WHAT THIS TASK INVOLVES: Return the data that follows exactly, with each line intact.

RECORD EXTRACTS:
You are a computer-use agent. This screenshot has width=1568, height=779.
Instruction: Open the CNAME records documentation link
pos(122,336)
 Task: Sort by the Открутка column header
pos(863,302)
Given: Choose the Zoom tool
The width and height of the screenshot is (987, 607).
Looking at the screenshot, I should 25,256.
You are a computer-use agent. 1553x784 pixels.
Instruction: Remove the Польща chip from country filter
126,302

ANSWER BOX:
You are a computer-use agent. This screenshot has width=1568, height=779.
Instruction: Open the CNAME records documentation link
pos(122,336)
 Task: Sort by the Открутка column header
pos(863,302)
Given: Choose the Zoom tool
The width and height of the screenshot is (987, 607).
Looking at the screenshot, I should 25,256.
You are a computer-use agent. 1553x784 pixels.
Instruction: Remove the Польща chip from country filter
126,302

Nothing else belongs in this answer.